How Nurses Can Help Parent in the NICU

Practical advice for NICU nurses from a nurse and preemie mother.

By Dianne I. Maroney

Firsthand experience is the most effective teacher! I was a nurse myself before I had my own baby prematurely. I learned from both positive and negative experiences during my daughter's' journey. Here are some suggestions that might help other nurses deal with the emotional issues of parents in the NICU.

(1) Keep babies comfortable and as "normal" looking as possible. Give parents a few moments of feeling they have their own little baby, not a sick "preemie". This will help them through the grieving process of losing their "normal" infant. Swaddling, noise reduction, soft music, dressing them, or even a small bow in their hair can mean the world to parents. If sedation is available, use it. It will help keep babies comfortable and able to cope with their noxious surroundings.

(2) Show parents that you're trying to understand their struggle by recognizing their feelings. Nurses can only do so much, but often just asking how they feel and validating their feelings is enough. Remember that, although you may perceive the baby as doing well on a particular day (and it may help parents to hear that), it may not be how the parents are feeling. Explore how they are feeling first. Avoid using the words "at least". "At least you have the girl you wanted"; "At least you have two other kids at home". "At least statements are not empathetic statements; they do not validate and may trigger anger.

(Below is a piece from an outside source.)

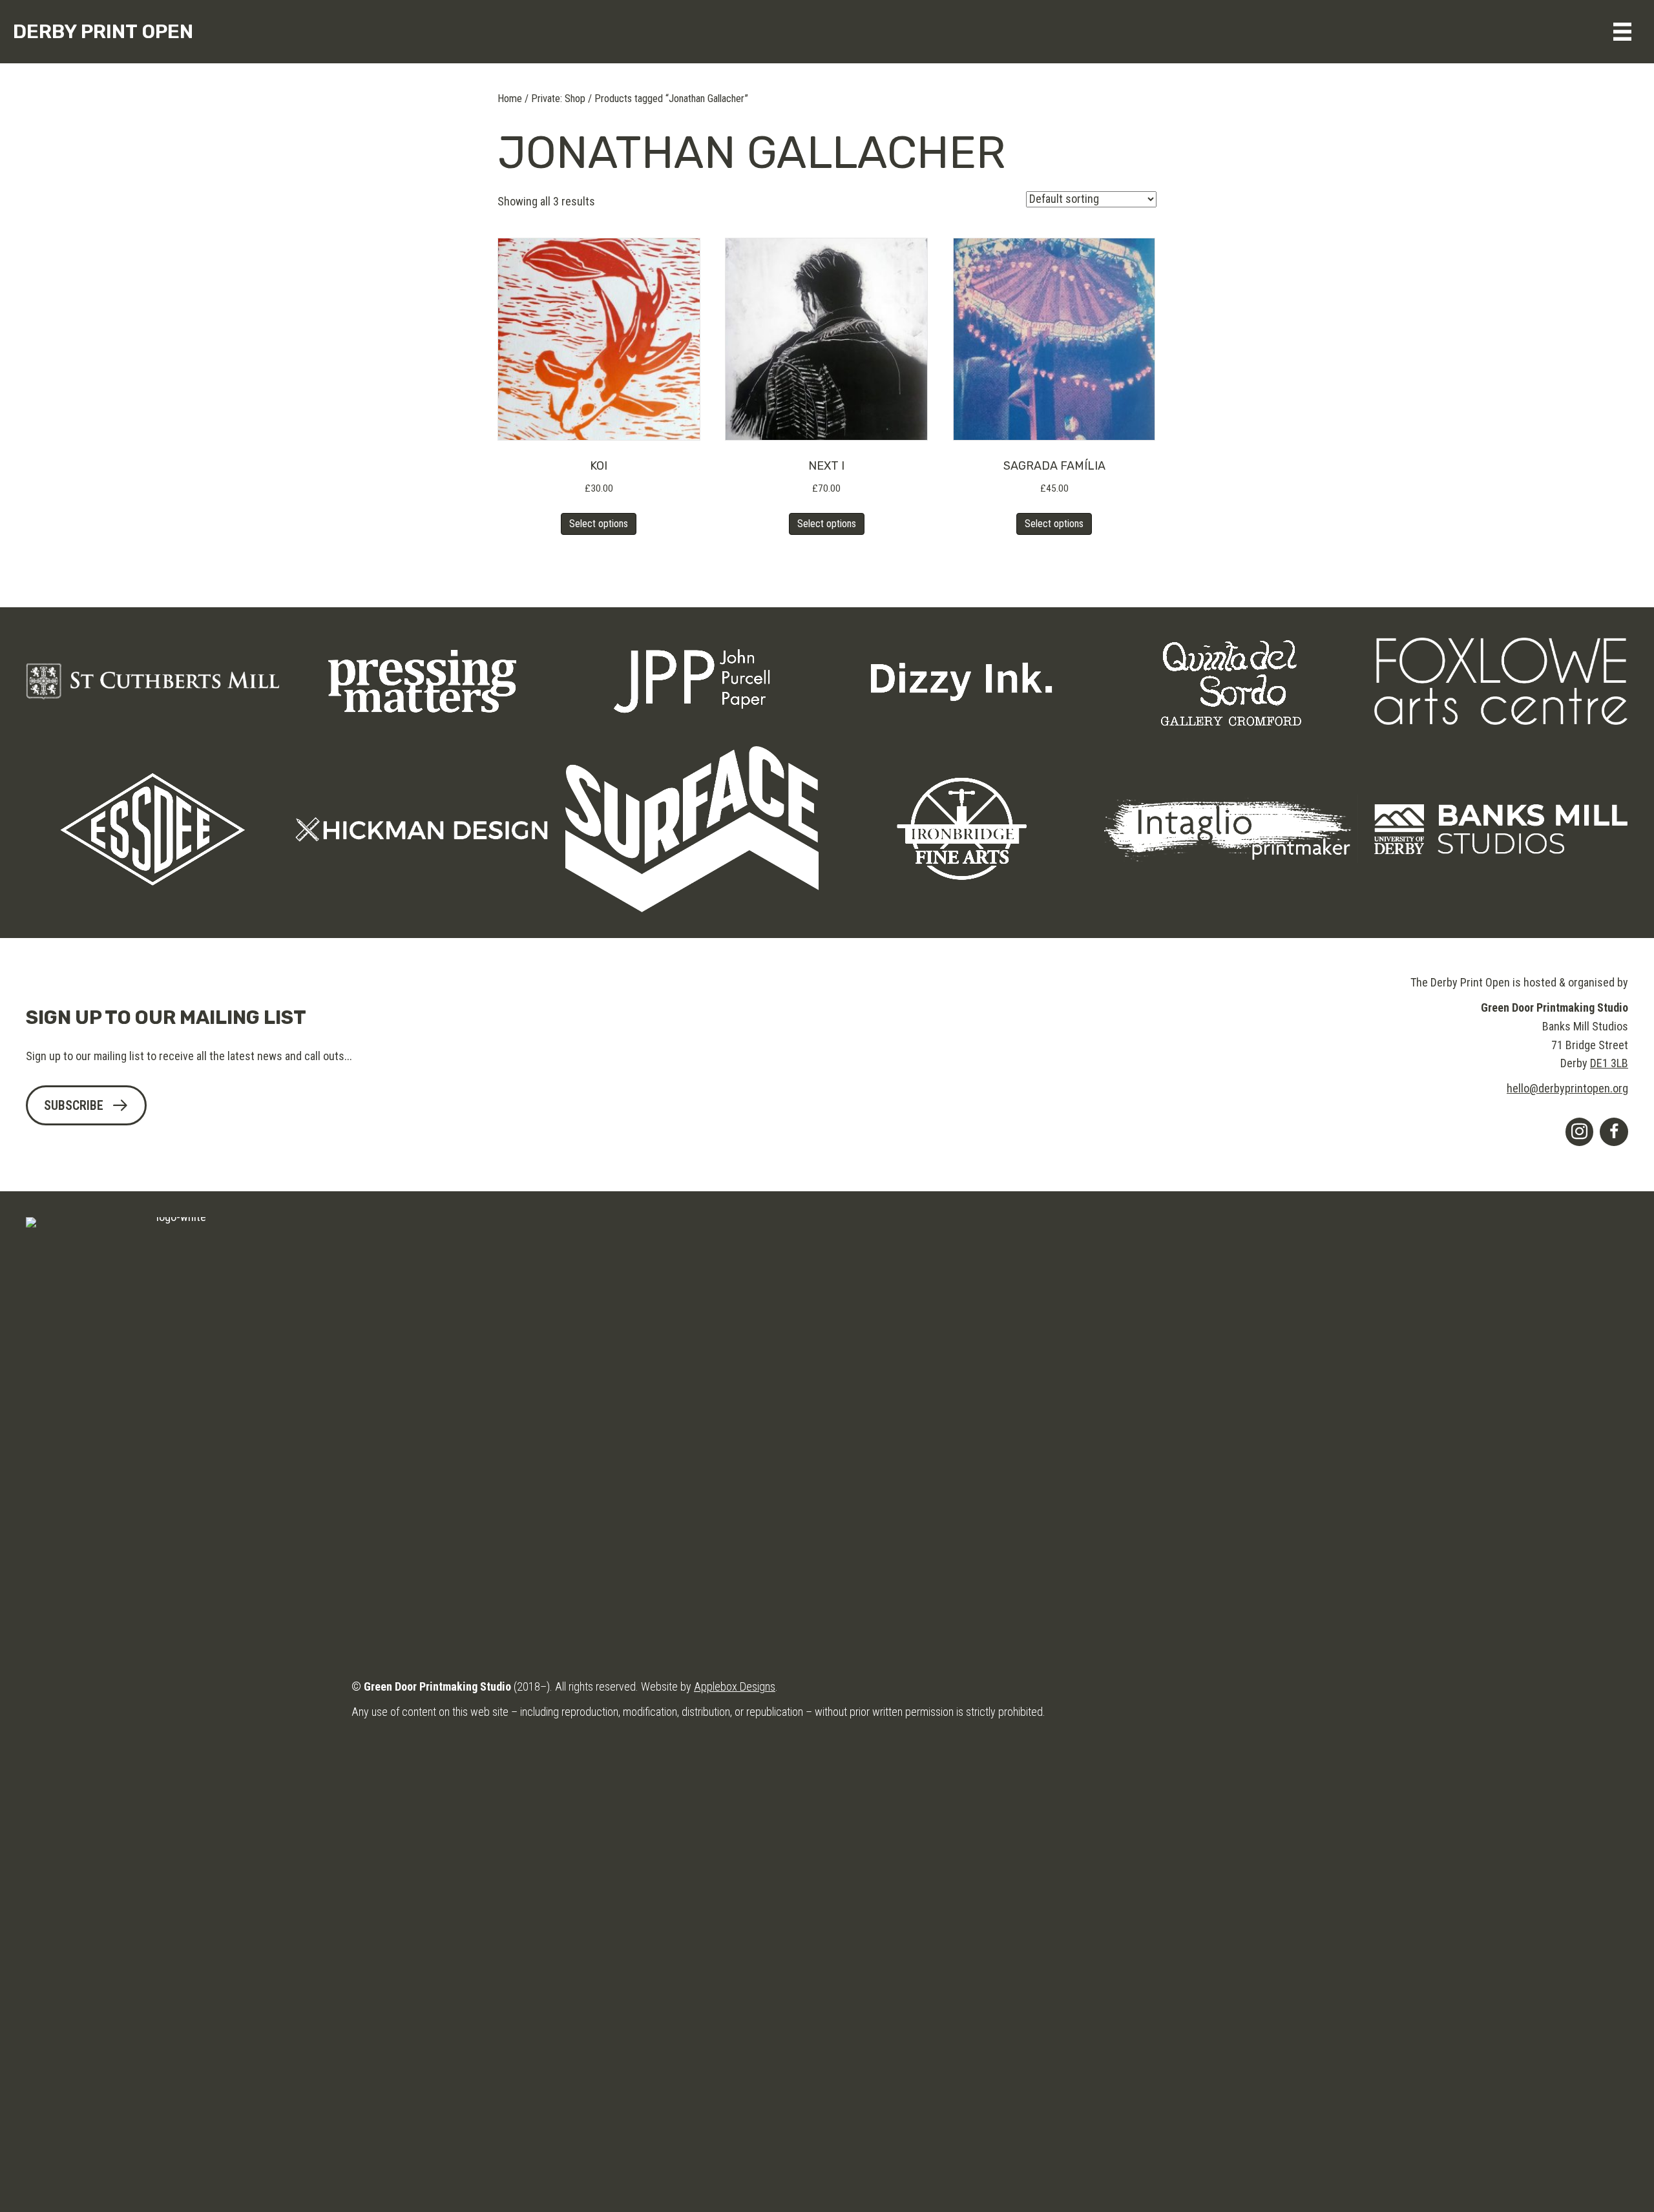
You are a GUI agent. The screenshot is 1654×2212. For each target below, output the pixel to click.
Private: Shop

(3) Let parents have as much control as possible. You are working with a family, not just an infant. There are a number of family dynamics that you probably won't know. Educate families, give them choices, and involve them in the baby's care. The more you educate, the more you can enable parents to feel control. This can range from taking temperatures, to feeding schedules, to whether to do surgery on a patent ductus arteriosus. Make parents feel they are part of the team taking care of their baby. My daughter's nurses sometimes provided this feeling for me by calling me at home to update me on the baby's condition. This made me feel that what I said and felt really mattered.

(4) Be accountable for your actions, right or wrong. If there is a problem, whether big or small, your fault or not, let the parents know what is being done. When my daughter aspirated I was angry. The anger was present regardless of the fact that I knew, better than the average parent, that these incidents happen. The nurse may or may not have been at fault. A simple, empathetic "I'm sorry" would have helped heal my anger. Because of my daughter's long-term problems resulting from the aspiration, I frequently go over this incident and feel anger.

Keeping parents naive does not prevent lawsuits; it creates fear, suspicion, and anger. Prompt explanations and apologies are the best healers.

(5) Do extensive teaching and encourage home care. I cannot imagine surviving my daughter's homecoming without my nursing knowledge. Because of daughter's problems with significant reflux, we received approximately 12 hours of respite care per week. Home care was a lifesaver for us and should be offered to all parents whenever possible.

(6) Most important, recognize that the baby you are taking care of is a child of a parent or parents in a family with a distinct set of dynamics. Remember that the NICU is a very intimidating place. (There were moments my husband was so intimidated he had to push himself to walk through the door.) Help parents to overcome intimidation so they can be a part of their child's life. Don't forget to speak to the father as well as the mother. Often fathers feel left out because medical people tend to address only the mothers.

Many parents feel similar emotions, but each family expresses them differently. Recognize those differences and be their advocate. If there are no parents, then you are the baby's advocate.


Dianne I. Maroney is a nurse and the author of Your Premature Baby and Child.